I stumbled across this article yesterday, about reflux in babies and how the NHS is wanting to discourage drug treatment and hospital referrals.
I feel very strongly that this is a bad idea. My daughter suffers with suspected reflux and Cow’s Milk Allergy. She vomits large amounts after every feed, is now losing weight and is often distressed or screaming. It’s incredibly upsetting, as a parent, to have done absolutely everything you can to optimise your child’s feeds and still have them throw most of it back up.
It’s even more upsetting to go backwards and forwards to various medical health professionals, saying the same thing over and over again, only for them to tell you ‘she could just be a sicky baby.’ No. That’s not the case, at all. We researched and we followed every scrap of advice we could muster to try and stop our tiny, premature baby from throwing up most of each feed. We went to the doctors, the hospital, the health visitor, and the midwife and got nowhere. I felt, on some occasions, like I was going mad. No one was listening or taking my concerns seriously. I said, over and over again, she’s going to lose weight, she isn’t keeping enough down, and I’m worried. Everyone we spoke to had a ‘wait and see’ attitude. It felt like every feed was a battle, a battle that I was losing. It’s very disheartening when you are trying your best and getting nowhere.
We only eventually began to receive acknowledgement during a routine hospital trip for a jaundice screen. I happened to see one of the Neonatal Outreach Nurses who asked how we were. When I told her about the continued vomiting, she was concerned and took us to see a paediatrician immediately. We finally got recognition and treatment began. She was ten weeks old at this stage.
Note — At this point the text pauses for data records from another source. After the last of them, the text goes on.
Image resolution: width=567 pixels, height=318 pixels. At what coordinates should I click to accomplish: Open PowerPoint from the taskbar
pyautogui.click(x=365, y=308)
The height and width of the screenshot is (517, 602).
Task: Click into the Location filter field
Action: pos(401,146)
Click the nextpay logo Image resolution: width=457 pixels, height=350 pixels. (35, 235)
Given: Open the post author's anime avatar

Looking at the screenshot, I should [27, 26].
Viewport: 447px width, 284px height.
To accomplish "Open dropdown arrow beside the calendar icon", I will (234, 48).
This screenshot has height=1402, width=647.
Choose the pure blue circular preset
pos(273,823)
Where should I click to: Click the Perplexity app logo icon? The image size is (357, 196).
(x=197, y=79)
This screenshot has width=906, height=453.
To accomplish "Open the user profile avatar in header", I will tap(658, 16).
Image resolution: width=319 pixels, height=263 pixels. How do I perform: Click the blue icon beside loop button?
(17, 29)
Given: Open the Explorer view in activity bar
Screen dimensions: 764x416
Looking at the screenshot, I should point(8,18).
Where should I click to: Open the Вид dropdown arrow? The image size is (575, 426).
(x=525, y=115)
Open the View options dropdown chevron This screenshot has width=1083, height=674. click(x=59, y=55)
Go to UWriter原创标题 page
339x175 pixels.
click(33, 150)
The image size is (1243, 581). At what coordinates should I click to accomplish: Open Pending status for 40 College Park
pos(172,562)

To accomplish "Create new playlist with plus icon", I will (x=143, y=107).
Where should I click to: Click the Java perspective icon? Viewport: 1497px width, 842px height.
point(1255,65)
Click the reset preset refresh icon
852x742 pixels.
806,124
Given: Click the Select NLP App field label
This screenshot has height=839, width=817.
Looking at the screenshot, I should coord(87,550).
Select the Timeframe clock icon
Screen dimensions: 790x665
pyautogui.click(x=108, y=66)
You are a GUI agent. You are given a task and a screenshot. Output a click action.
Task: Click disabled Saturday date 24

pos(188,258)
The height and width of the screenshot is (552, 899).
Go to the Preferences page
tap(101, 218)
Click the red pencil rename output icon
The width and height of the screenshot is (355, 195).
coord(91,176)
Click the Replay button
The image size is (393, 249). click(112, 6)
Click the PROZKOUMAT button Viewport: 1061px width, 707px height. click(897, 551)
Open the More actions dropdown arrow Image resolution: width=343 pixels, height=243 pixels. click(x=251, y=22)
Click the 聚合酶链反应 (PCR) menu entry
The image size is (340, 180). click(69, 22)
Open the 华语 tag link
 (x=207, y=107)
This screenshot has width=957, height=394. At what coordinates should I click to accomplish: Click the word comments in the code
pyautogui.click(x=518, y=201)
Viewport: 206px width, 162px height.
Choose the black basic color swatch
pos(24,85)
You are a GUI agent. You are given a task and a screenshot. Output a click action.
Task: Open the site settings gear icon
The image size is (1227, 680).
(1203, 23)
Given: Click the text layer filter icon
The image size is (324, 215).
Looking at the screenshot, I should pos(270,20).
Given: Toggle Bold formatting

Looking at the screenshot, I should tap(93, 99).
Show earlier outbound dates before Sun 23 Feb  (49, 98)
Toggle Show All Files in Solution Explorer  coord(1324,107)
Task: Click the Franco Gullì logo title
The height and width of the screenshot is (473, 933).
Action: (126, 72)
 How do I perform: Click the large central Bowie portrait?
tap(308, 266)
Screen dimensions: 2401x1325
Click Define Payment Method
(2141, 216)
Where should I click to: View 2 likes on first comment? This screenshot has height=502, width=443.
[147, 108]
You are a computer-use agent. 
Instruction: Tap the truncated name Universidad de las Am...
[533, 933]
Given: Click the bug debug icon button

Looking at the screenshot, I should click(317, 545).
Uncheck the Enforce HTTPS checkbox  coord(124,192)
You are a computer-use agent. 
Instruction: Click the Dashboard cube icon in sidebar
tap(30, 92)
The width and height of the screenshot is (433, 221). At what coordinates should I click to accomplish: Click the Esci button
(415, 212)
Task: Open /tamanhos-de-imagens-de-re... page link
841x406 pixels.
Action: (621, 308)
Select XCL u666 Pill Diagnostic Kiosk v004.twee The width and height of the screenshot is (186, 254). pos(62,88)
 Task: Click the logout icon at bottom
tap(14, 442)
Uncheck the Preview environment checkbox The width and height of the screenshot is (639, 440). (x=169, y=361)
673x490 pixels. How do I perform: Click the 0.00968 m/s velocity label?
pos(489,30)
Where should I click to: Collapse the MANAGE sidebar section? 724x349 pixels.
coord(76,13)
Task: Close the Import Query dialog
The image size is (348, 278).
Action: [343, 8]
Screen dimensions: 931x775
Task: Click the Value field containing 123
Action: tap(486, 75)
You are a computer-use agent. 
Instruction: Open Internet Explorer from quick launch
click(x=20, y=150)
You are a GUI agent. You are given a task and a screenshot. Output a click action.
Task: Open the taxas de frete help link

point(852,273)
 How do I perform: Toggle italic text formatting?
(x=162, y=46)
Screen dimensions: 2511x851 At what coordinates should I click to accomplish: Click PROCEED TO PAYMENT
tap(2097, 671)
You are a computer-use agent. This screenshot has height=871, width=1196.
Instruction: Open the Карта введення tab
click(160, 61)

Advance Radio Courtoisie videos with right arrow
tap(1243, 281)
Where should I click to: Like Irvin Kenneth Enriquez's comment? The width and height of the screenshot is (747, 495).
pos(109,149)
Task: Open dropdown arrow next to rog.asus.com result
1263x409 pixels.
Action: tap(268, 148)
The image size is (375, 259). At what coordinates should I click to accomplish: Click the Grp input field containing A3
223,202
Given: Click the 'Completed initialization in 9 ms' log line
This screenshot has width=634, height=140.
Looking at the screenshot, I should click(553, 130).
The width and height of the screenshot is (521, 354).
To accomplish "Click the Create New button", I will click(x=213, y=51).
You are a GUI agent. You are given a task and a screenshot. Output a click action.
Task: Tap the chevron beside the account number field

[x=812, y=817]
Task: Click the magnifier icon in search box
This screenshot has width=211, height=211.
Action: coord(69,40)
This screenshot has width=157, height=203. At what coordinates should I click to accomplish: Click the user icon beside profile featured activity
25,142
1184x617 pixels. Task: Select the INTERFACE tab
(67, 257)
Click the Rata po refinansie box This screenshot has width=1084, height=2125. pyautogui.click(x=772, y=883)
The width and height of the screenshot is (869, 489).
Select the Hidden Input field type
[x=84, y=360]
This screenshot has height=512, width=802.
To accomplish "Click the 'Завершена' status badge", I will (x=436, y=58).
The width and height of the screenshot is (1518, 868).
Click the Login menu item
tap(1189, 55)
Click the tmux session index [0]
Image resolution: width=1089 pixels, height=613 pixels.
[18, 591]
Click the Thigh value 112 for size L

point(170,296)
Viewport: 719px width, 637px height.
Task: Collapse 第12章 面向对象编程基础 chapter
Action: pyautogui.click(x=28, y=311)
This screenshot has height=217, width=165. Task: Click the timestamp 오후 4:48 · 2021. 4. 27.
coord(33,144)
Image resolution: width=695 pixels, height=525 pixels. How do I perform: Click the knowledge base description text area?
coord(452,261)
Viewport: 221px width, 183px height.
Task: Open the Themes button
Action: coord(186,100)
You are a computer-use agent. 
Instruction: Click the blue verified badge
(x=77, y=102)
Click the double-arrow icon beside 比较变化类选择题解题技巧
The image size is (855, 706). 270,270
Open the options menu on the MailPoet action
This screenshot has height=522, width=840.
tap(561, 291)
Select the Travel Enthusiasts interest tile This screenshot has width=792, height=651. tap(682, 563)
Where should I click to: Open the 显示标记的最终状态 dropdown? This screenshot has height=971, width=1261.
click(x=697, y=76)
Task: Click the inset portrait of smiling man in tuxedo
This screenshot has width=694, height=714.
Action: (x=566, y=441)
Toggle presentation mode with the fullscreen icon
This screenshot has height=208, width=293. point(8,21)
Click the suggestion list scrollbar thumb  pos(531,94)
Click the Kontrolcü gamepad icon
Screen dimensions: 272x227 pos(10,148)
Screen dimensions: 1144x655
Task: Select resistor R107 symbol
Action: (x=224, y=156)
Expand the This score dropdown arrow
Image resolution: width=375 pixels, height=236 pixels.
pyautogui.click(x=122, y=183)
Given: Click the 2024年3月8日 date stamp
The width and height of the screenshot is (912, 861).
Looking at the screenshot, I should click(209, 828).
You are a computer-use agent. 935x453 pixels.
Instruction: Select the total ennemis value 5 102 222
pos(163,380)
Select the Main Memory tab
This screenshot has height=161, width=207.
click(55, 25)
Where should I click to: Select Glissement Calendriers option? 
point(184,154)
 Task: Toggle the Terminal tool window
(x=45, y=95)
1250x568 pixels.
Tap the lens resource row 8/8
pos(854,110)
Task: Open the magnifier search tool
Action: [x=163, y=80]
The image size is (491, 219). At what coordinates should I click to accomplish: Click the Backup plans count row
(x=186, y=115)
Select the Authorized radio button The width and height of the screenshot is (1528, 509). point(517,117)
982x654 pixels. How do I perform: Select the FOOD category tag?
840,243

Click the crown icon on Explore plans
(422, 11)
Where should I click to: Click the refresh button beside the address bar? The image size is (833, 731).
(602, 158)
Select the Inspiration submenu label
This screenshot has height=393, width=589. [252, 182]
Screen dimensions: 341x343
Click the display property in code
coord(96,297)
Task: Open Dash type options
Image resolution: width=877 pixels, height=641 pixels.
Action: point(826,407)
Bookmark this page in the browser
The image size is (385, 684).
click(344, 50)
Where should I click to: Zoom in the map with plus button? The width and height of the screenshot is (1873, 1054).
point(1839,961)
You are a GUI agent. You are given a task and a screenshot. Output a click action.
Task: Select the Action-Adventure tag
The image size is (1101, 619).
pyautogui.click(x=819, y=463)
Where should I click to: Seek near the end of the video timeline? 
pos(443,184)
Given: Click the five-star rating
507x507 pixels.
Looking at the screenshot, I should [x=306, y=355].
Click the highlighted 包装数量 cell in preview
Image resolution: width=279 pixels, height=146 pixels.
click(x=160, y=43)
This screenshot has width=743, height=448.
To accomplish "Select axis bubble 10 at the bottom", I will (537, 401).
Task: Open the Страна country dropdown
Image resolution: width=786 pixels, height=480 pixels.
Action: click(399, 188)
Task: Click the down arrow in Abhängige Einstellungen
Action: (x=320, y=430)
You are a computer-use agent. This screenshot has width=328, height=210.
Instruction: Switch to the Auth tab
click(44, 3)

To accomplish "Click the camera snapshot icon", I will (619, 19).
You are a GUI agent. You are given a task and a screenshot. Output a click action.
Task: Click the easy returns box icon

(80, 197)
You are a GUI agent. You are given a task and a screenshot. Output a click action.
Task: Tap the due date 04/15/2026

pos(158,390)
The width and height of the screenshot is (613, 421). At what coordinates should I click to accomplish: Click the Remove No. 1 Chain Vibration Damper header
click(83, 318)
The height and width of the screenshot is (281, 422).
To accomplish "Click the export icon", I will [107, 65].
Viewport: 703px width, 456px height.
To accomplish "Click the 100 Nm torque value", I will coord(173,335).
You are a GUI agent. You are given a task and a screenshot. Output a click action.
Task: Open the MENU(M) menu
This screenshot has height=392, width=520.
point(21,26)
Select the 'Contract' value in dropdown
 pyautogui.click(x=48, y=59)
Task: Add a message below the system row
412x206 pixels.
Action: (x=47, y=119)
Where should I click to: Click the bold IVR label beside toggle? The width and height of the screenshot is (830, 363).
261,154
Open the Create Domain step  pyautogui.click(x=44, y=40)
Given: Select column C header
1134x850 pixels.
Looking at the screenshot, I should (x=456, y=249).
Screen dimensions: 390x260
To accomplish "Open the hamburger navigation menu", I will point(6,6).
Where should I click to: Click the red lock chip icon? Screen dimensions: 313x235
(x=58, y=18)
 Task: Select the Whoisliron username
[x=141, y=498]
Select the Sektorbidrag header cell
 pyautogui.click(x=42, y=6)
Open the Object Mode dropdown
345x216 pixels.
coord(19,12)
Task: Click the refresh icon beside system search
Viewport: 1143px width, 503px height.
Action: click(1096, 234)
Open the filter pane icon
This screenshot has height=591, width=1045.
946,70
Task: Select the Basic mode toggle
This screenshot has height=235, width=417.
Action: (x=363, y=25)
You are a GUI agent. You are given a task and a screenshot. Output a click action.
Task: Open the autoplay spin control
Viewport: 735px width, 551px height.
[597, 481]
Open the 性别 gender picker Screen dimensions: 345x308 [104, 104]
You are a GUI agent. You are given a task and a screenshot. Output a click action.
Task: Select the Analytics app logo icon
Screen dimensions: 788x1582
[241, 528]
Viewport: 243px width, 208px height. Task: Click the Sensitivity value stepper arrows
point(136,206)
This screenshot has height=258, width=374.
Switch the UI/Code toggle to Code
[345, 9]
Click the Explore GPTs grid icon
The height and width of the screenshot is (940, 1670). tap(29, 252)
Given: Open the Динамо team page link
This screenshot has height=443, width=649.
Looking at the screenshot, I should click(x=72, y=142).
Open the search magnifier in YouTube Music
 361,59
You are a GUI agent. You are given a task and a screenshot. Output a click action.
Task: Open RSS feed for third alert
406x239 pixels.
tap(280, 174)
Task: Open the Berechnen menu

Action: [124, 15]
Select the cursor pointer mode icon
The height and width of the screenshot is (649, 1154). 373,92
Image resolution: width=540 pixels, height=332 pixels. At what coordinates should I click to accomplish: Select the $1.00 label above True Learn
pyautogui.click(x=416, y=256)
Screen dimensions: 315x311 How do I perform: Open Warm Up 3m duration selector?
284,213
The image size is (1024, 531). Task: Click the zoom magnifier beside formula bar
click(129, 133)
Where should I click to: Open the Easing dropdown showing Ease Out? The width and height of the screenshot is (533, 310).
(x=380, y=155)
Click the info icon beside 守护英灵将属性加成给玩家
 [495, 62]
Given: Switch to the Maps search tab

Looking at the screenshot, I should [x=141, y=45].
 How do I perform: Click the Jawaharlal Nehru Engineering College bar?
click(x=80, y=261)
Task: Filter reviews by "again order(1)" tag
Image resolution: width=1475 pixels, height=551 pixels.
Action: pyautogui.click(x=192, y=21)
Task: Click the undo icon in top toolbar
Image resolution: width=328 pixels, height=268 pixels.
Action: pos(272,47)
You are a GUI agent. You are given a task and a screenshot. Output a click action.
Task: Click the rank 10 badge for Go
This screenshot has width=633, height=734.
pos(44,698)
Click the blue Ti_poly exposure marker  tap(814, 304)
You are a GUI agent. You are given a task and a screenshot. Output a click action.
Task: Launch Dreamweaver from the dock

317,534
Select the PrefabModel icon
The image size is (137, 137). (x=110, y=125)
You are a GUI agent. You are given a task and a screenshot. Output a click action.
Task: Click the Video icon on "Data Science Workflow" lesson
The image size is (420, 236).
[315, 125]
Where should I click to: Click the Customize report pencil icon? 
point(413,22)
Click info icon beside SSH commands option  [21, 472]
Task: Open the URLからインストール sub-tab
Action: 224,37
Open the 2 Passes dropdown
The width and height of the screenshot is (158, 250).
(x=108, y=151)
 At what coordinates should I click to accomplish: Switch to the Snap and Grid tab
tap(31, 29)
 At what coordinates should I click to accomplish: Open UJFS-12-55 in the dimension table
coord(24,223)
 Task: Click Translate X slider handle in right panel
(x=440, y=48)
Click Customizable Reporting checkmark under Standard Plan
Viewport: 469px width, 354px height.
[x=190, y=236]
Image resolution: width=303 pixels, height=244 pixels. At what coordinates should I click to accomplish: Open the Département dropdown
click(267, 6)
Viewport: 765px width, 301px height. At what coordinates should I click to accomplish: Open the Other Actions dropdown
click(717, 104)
She’s now twenty weeks. Since the first treatment, she’s been on a variety of medications and different milks. Nothing, so far has had any effect. She continues to vomit. And although we are still working on controlling the vomiting, the very fact that we’re now getting consistent support from healthcare professionals has actually made a difference. The difference is I feel like I’m being listened to, and not like I’m going mad or making it up. We have a dedicated team of people involved in my daughter’s care, and I can phone and speak to someone who knows her and her history. I can get medication increases okayed over the phone, so I don’t have to wait for gp appointment or drag us up to the hospital.
This is vital. And to now say that this support, recognition and treatment is going to be decreased and discouraged, is saddening. Are we to just ignore babies screaming from reflux pain because ‘they’ll grow out of it’? New mothers are already at high risk of Post Natal Depression, and I feel that this backwards step will push up the numbers.
It’s taken such a long time, and such a lot of worry and suffering, for my daughter to even be seen. I dread to think how bad it would be if this becomes common practice.
So please, even if your child has never suffered with reflux or CMA, add your name to the petition. It only takes a minute, but it could make a huge difference to a scared mum and a poorly baby.